Document section:
━━━━━━━━━━
2.1.1. Chromatographic Separation 

The gradient was developed to provide the highest peak capacity in extracts from Aspergillus niger 
and A. nidulans with emphasis on not losing polar alkaloids (e.g., pyranonigrins and nigragillins) and small 
organic acids. This led to the use of the more polar phenyl-hexyl Poroshell column (compared to Cis) as 
well as a low start of the gradient (10% acetonitrile). This retains highly polar compounds such as 
patulin and type B trichothecenes slightly better than Cis- However, the long column required a longer 
gradient and equilibration time leading to half the productivity, but better opportunities for more 
MS/MS experiments. The high temperature of 60 °C was needed in order to keep the back pressure 
below the limit of the 2.7 um Poroshell column. The method yielded an excellent peak distribution and 
narrow peak width compared to other methods [2], which allowed for higher quality spectra of most 
compounds in an extract. Injection volume had to be kept low (1 uL) to avoid peak broadening of 
polar peaks as samples were dissolved in methanol. However, in some projects less had to be injected (as 
little as 0.1 uL) as strongly ionizing compounds in high concentration resulted in broad peaks due to 
peak broadening in the ion- source which was further enhanced by the limited linearity of the time of 
flight (TOF) detector.
━━━━━━━━━━
Supplied material:
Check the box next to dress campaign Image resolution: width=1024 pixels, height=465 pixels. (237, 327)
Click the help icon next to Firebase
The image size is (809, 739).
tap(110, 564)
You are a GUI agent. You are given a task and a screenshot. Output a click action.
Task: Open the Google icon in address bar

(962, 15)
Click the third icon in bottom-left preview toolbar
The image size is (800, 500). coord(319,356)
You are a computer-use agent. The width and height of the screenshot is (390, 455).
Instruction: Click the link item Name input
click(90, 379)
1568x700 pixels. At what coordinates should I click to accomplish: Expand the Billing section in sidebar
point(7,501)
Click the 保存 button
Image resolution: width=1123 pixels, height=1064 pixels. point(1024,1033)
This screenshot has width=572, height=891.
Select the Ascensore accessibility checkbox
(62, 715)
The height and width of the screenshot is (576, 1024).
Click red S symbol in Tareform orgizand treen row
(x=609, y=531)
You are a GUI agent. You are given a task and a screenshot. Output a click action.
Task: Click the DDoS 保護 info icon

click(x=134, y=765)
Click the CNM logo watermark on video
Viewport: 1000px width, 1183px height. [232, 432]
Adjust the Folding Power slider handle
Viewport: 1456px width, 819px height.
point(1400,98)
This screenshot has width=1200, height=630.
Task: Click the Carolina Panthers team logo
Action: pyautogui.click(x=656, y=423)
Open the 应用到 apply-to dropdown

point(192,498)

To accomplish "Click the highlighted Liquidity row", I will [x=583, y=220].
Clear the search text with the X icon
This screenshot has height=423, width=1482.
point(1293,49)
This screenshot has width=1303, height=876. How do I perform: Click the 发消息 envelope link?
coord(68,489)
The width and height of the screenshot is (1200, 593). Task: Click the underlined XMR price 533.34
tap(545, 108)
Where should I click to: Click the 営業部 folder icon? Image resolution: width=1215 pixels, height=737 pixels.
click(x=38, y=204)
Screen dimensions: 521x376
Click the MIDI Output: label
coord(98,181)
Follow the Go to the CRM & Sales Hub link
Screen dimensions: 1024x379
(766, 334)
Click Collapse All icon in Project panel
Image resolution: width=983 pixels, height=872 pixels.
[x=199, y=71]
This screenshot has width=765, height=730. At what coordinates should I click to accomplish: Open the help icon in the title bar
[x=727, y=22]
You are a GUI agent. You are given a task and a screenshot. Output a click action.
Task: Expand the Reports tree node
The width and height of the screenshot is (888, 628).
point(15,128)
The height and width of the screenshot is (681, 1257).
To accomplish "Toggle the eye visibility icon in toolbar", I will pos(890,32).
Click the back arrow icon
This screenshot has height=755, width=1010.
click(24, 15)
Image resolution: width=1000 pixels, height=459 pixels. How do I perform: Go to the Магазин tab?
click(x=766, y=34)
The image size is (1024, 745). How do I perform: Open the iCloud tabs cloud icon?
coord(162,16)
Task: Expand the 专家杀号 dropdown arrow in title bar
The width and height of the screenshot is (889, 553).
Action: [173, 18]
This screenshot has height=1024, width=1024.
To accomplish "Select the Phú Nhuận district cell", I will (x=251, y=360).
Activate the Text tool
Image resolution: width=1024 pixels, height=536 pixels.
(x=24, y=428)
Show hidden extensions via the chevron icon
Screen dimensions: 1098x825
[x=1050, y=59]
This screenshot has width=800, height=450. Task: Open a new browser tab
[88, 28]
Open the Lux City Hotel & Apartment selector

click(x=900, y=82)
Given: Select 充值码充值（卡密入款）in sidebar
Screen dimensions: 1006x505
━━━━━━━━━━
What you will do:
A. Answer these from the chromatographic separation section, one line each:
(i) At what acetonitrile level did the gradient start?
(ii) What temperature was used, and what did it keep below the column's limit?
(iii) What were the samples dissolved in?
B. Put this sentence from the chromatographic separation section into Spanish: "The method yielded an excellent peak distribution and narrow peak width compared to other methods [2], which allowed for higher quality spectra of most compounds in an extract."

Task-by-task answers:
A.
(i) 10% acetonitrile
(ii) 60 °C, to keep the back pressure below the column's limit
(iii) Methanol

B. El método dio una excelente distribución de picos y una anchura de pico estrecha en comparación con otros métodos [2], lo que permitió obtener espectros de mayor calidad de la mayoría de los compuestos de un extracto.